Alterações Climáticas e os novos desafios ao registo geográfico

Questionada sobre as alterações climáticas e o potencial desafio ao registo geográfico, a investigadora admite que existe a possibilidade de os glaciares, em grande escala, puderem mudar o terreno devido ao degelo e à consequente subida da água do oceano.

“Neste caso, estávamos a utilizar principalmente a superfície geológica real para nos ajudar a fazer o registo geográfico das imagens e, por isso, embora o nosso processo seja bastante insensível ao derretimento do gelo, consigo imaginar cenários em que o degelo em grande escala dos glaciares ou de outras características desta região poderia alterar o terreno de uma forma que nos obrigaria a actualizar constantemente o modelo digital de elevação que estávamos a utilizar para um determinado local”, acrescenta Lynch.

Outros estudos sugerem que o degelo na Antárctida Ocidental pode ser “inevitável” ao longo deste século. Mesmo que as metas de redução dos gases de efeito estufa fossem cumpridas, e considerando todas as variáveis e cenários optimistas, os cientistas acreditam que o ritmo de degelo na região já poderá estar irremediavelmente comprometido.

Porém, esta ameaça não implica que os esforços em reverter os impactos das alterações climáticas tenham de ser abandonados ou esquecidos. Muito pelo contrário, ainda existem outros efeitos que podem ser mitigados ou controlados como as ondas de calor, as tempestades e outros fenómenos climáticos extremos.

Qual é o próximo passo?

Heather J. Lynch garante ao PÚBLICO que este é um projecto em curso e que actualmente o foco dos investigadores é “automatizar o processo da interpretação das imagens satélite Landsat para rastrear a abundância dos pinguins-de-adélia em toda a Antárctida”. Ainda existem alguns desafios significativos como o “alinhamento das imagens de satélite ao longo do tempo”, mas a investigadora está confiante nos novos meios que dispõe actualmente.

“Dispomos agora de um conjunto de dados de todas as imagens de satélite Landsat alguma vez recolhidas sobre as colónias de pinguins da Antárctida e alinhámos essas imagens de modo a podermos seguir cada píxel de uma imagem ao longo do tempo para ver como as populações de pinguins (na verdade, a área da colónia) mudaram desde 1979”, explica a investigadora.

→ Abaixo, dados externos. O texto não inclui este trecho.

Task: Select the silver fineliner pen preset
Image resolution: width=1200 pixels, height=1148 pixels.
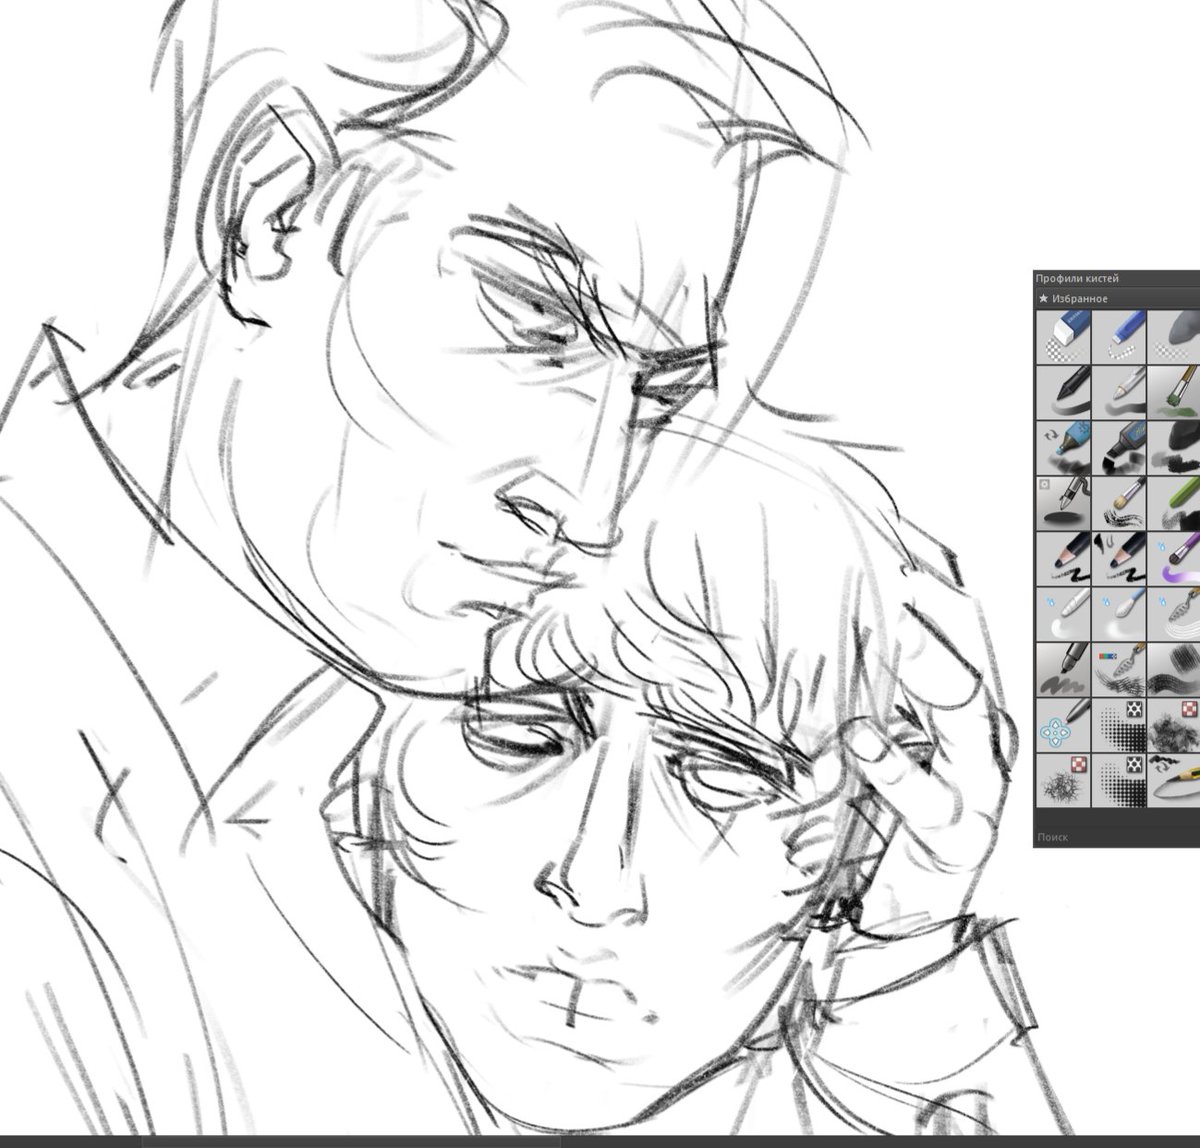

Lynch não descarta as fotografias resultantes do ecoturismo como uma ferramenta essencial para melhorar e acelerar os processos de registo geográfico. “Tanto as fotografias terrestres como as imagens de satélite fornecem uma máquina do tempo que nos permite comparar o estado actual da Antárctida com épocas passadas, e estamos agora numa boa posição para utilizar tanto as fotografias como as imagens de satélite na nossa análise”, conclui.